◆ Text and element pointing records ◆

+ + + + + + +

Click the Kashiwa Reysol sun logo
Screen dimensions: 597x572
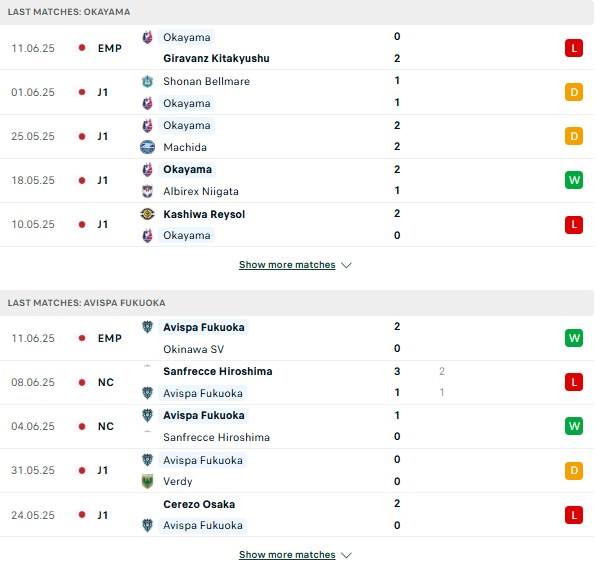click(147, 214)
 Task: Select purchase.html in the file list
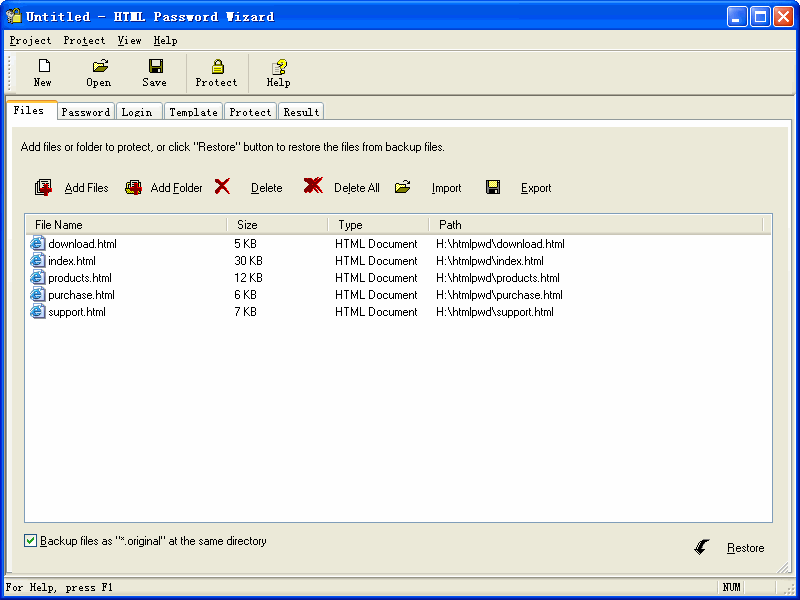[81, 295]
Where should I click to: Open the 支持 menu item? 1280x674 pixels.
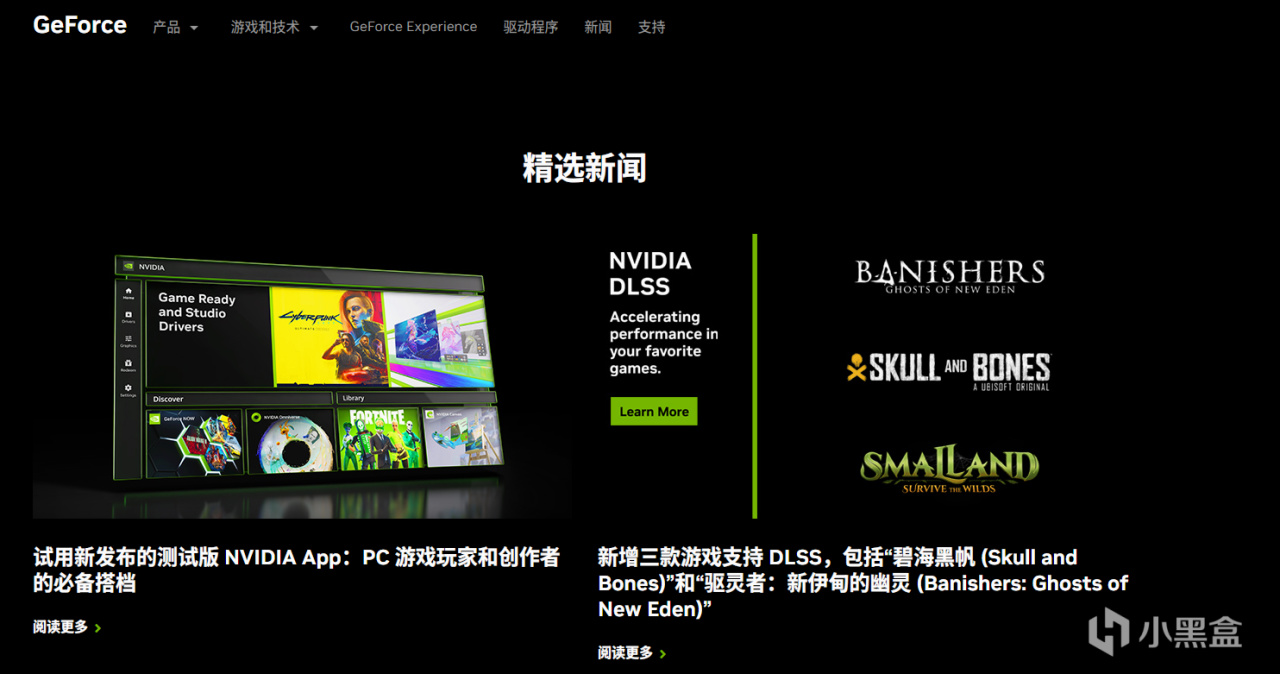(651, 27)
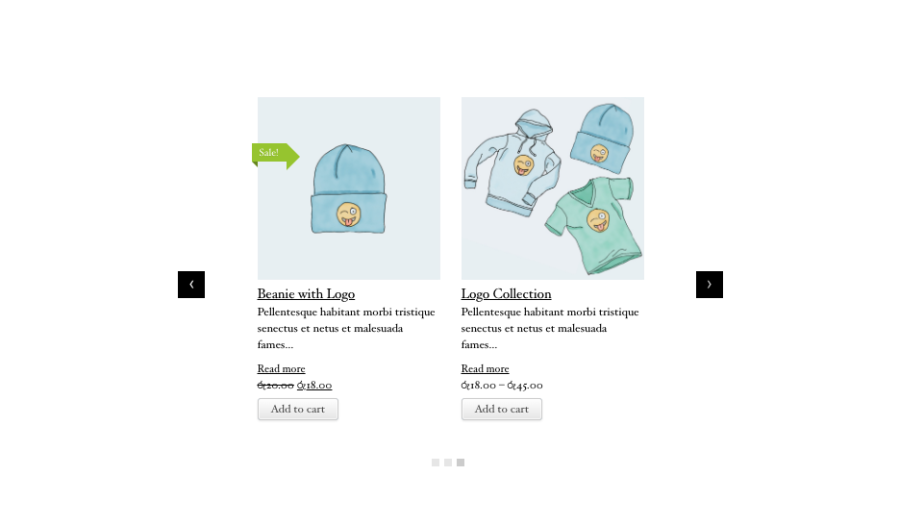Follow Read more under Logo Collection
Image resolution: width=899 pixels, height=526 pixels.
click(x=484, y=368)
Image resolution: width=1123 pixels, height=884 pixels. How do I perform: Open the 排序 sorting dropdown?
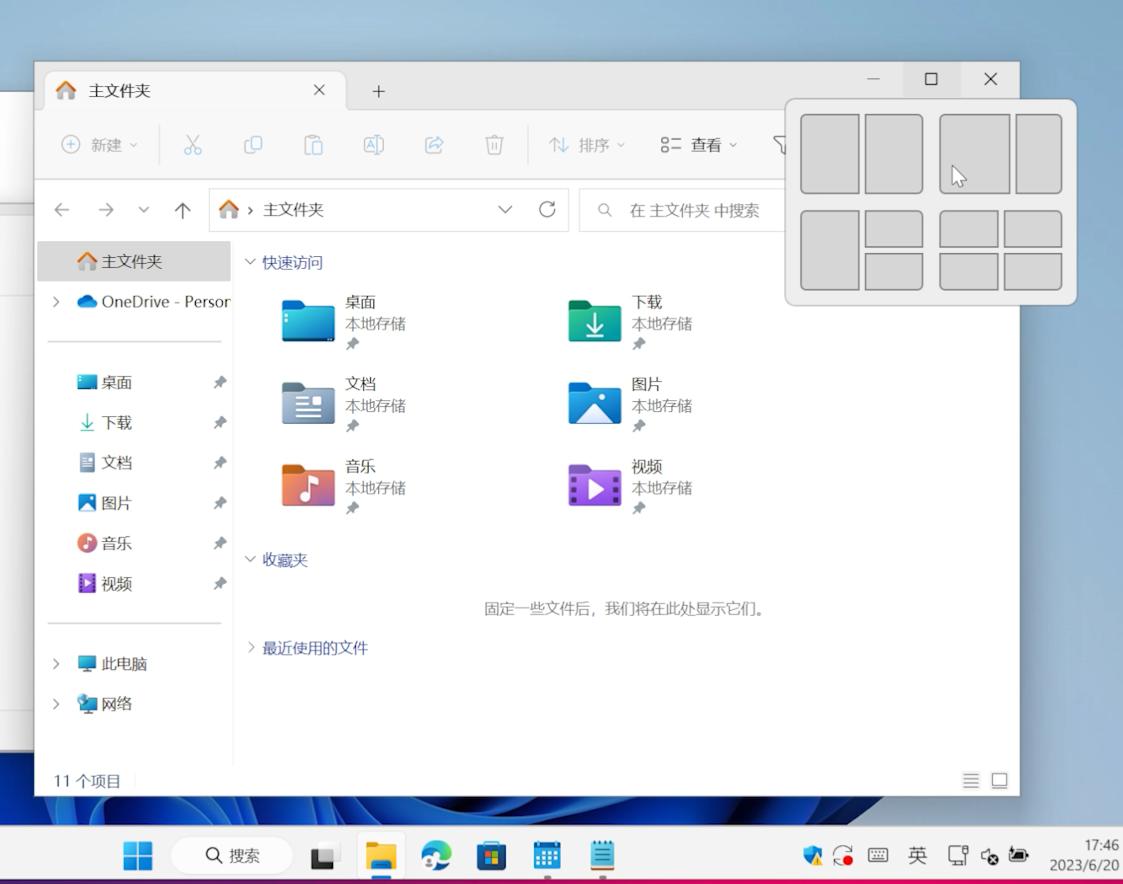pyautogui.click(x=587, y=144)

+ + + + + + +

◆ Objective ◆
Please copy out every line of the records above word for word, leaving out the pictures.

◆ Written response ◆
Click the Kashiwa Reysol sun logo
Screen dimensions: 597x572
click(147, 214)
 Task: Select purchase.html in the file list
[81, 295]
Where should I click to: Open the 支持 menu item? 1280x674 pixels.
(651, 27)
Follow Read more under Logo Collection
Image resolution: width=899 pixels, height=526 pixels.
click(x=484, y=368)
Image resolution: width=1123 pixels, height=884 pixels. How do I perform: Open the 排序 sorting dropdown?
pyautogui.click(x=587, y=144)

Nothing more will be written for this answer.